Chinese Company Moonshot AI Releases Kimi K2, Becomes Top Open-Source Model On Some Benchmarks

DeepSeek had drawn the attention of the world to Chinese AI capabilities, but there seems to be a lot more than just DeepSeek in China’s AI ecosystem.

Chinese AI startup Moonshot AI has released an open-source model named Kimi K2, which has emerged as the strongest open-source model on many benchmarks. Kimi K2 outperforms many proprietary models including GPT-4 on key benchmarks including SWE-Bench Verified, AIME 2025 and GPQA Diamond.

Kimi K2 has a total of 1 trillion parameters, but only 32 billion activated parameters are engaged per user query. Kimi K2 employs a sophisticated Mixture of Experts architecture, which divides the model into 384 specialized “experts.” For each token processed, only 8 experts plus a shared expert are activated, enabling massive scale without proportional computational costs during inference. It has 61 layers, including one dense layer, with an attention hidden dimension of 7168 and a context length of 128K tokens.

Kimi K2 uses MuonClip, a novel optimizer developed by Moonshot AI to stabilize training at scale. It addresses the issue of “exploding attention logits” by rescaling the weight matrices of query and key projections after each optimizer update preventing numerical instability. This innovation enabled stable pre-training on 15.5 trillion tokens without training spikes, a breakthrough that allows the model to scale to trillion-parameter size efficiently.

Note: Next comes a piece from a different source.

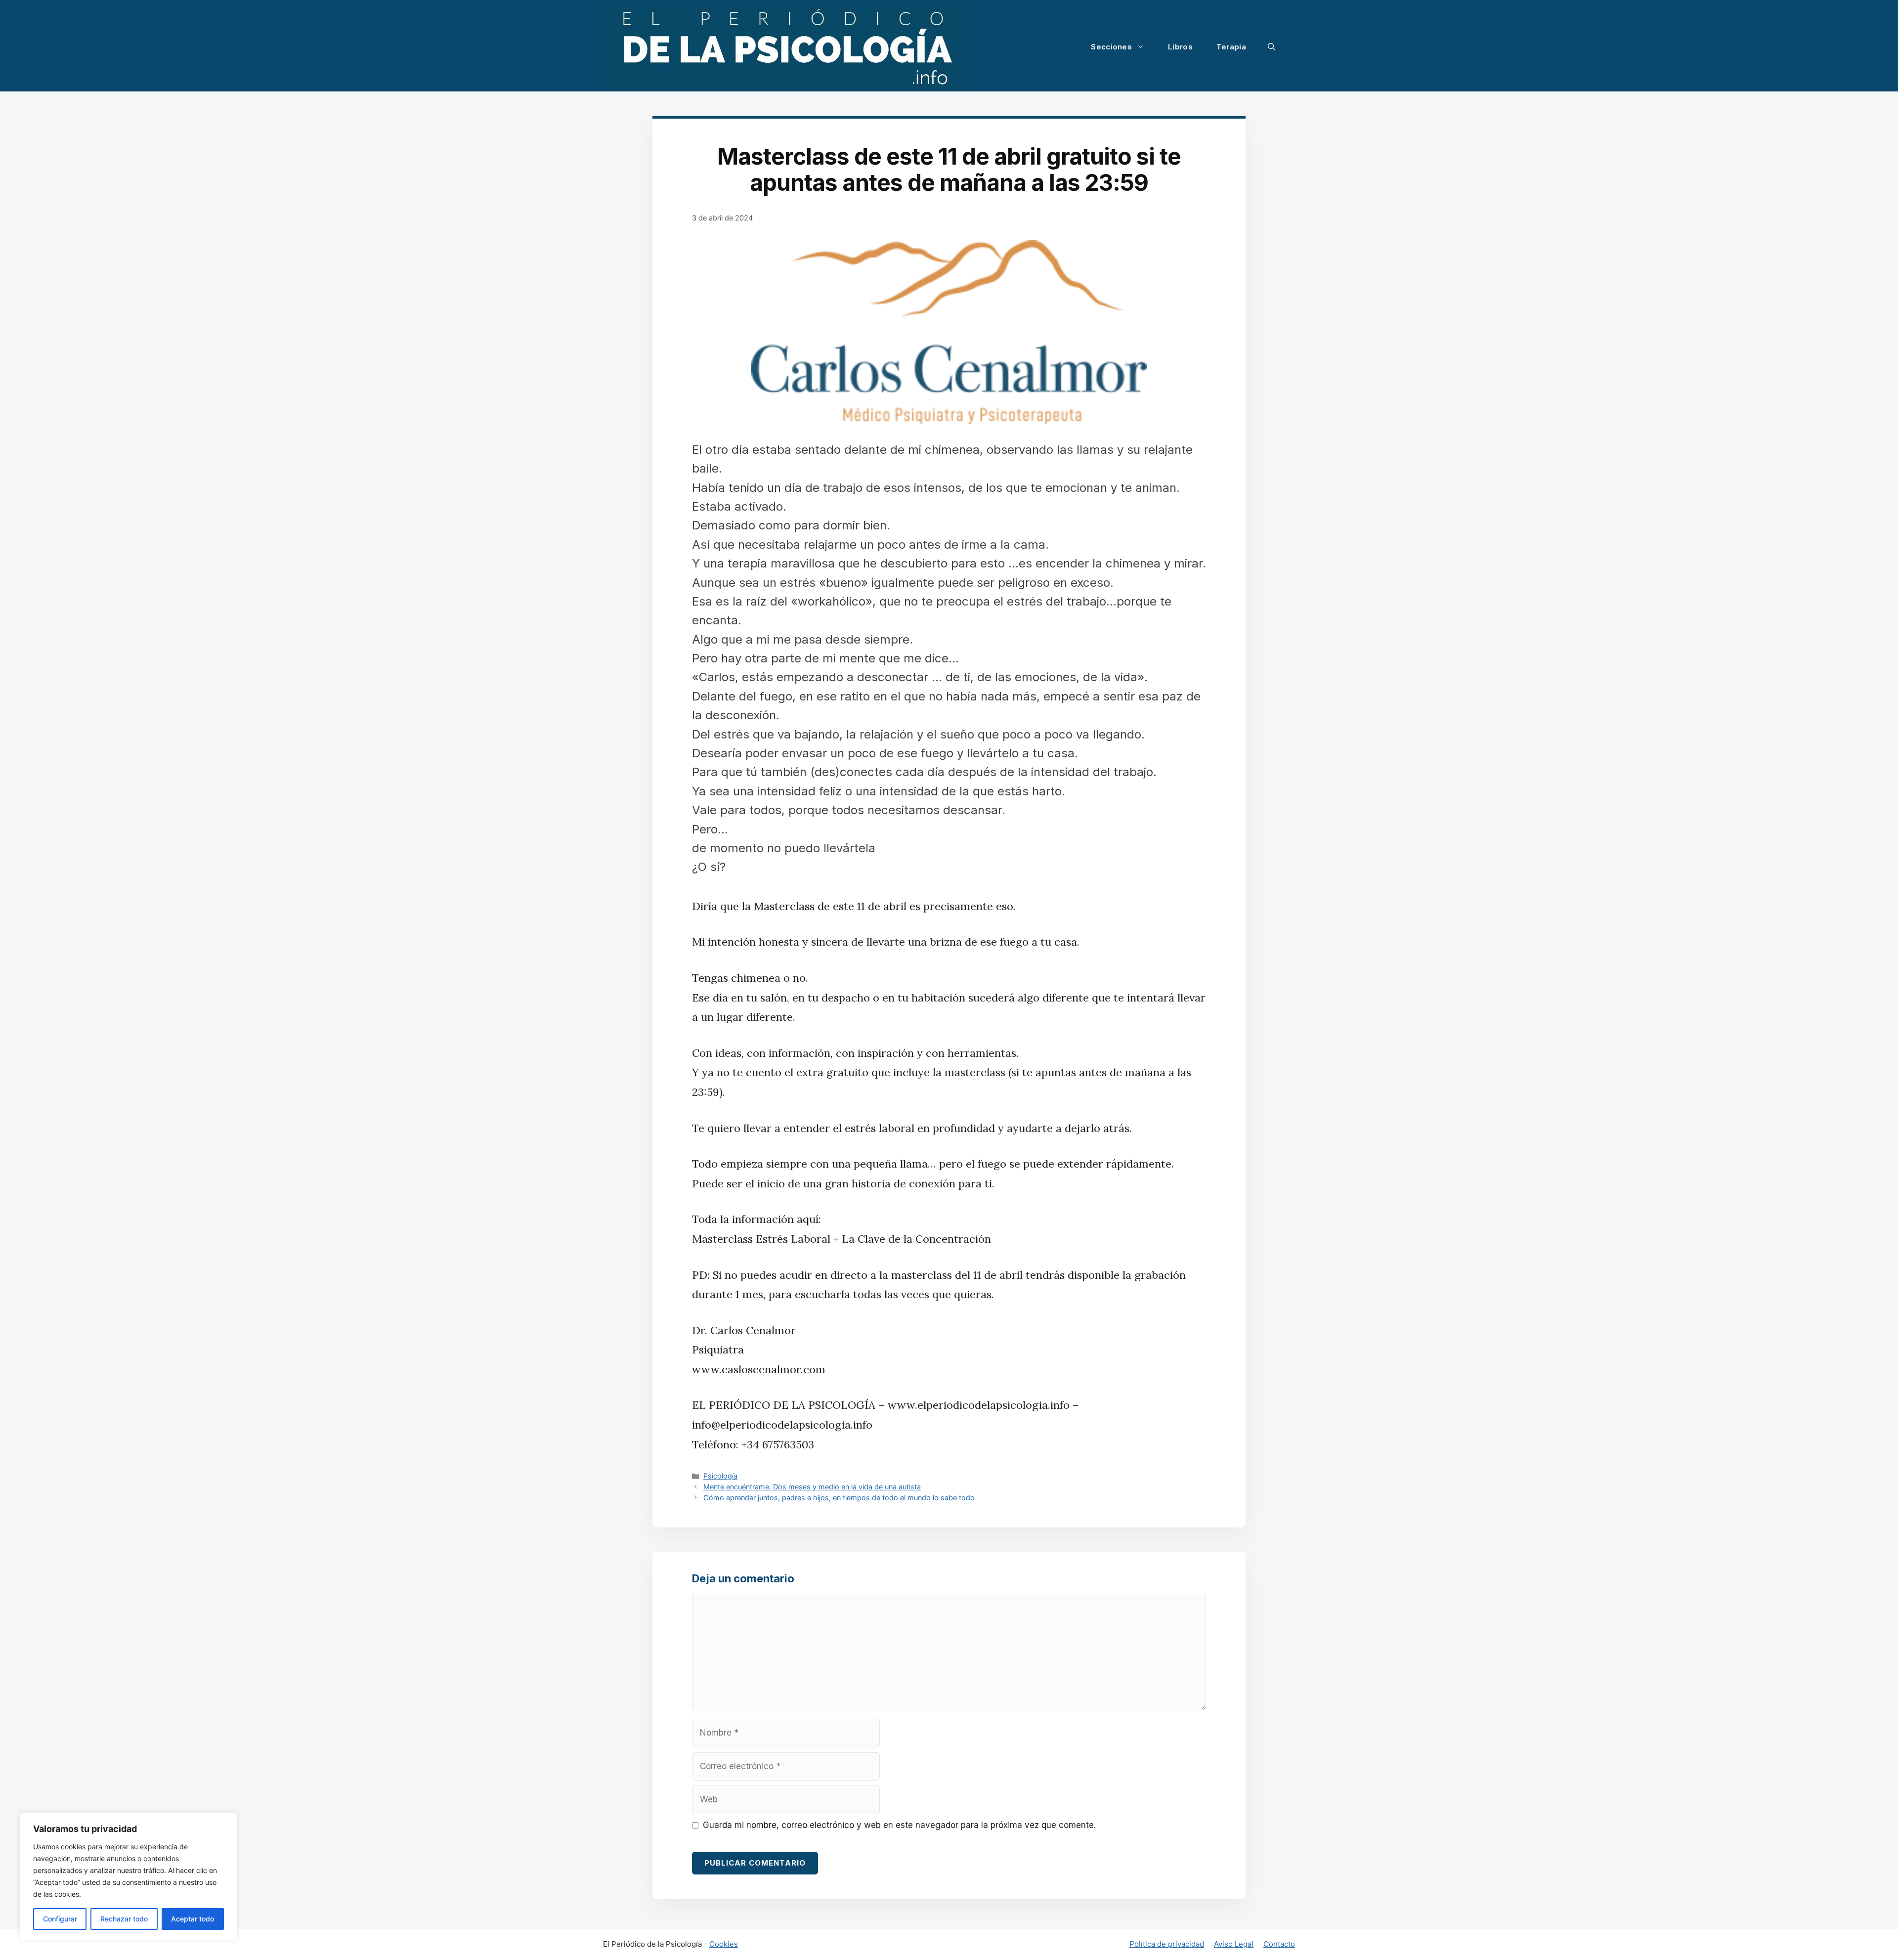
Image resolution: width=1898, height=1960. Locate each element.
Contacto (1279, 1944)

Kimi K2 outperforms many OpenAI and Google models on benchmarks. On SWE-Bench, it performs better than DeepSeek V3 and GPT 4.1. On LiveCodeBench, it outperforms DeepSeek V3, GPT-4.1, Claude 4 Opus and Gemini 2.5 Flash. Kimi K2 has emerged as a contender for the best open-source model on many benchmarks.

Kimi K2 was developed by Moonshot AI, a Chinese artificial intelligence startup founded in March 2023. Moonshot AI is headquartered in Beijing, with a mission to develop Artificial General Intelligence (AGI) through advanced large language models (LLMs). The company was co-founded by Yang Zhilin, a Tsinghua University and Carnegie Mellon University alumnus with experience at Google Brain and Meta AI.

Moonshot AI has attracted substantial investment from major players like Alibaba, Tencent, Sequoia China, Meituan, Xiaohongshu, and others. It raised a $1 billion Series B in early 2024, valuing the company at around $2.5 billion, with a latest valuation reaching approximately $3 billion by mid-2024. Alibaba alone invested nearly $800 million, making Moonshot one of the highest-valued unicorns in China’s large model AI sector.

And Moonshot’s success with Kimi K2 shows the breadth of Chinese AI ecosystem. Apart from DeepSeek, there are a dozen Chinese companies that are releasing enormously capable models, and competing with one another. Even more impressively, they’re releasing their models as open-source, which could make their adoption more likely by the global developer ecosystem. And with several highly funded Chinese players releasing top models with regularity, the battle between the US and China in the AI race is well and truly on.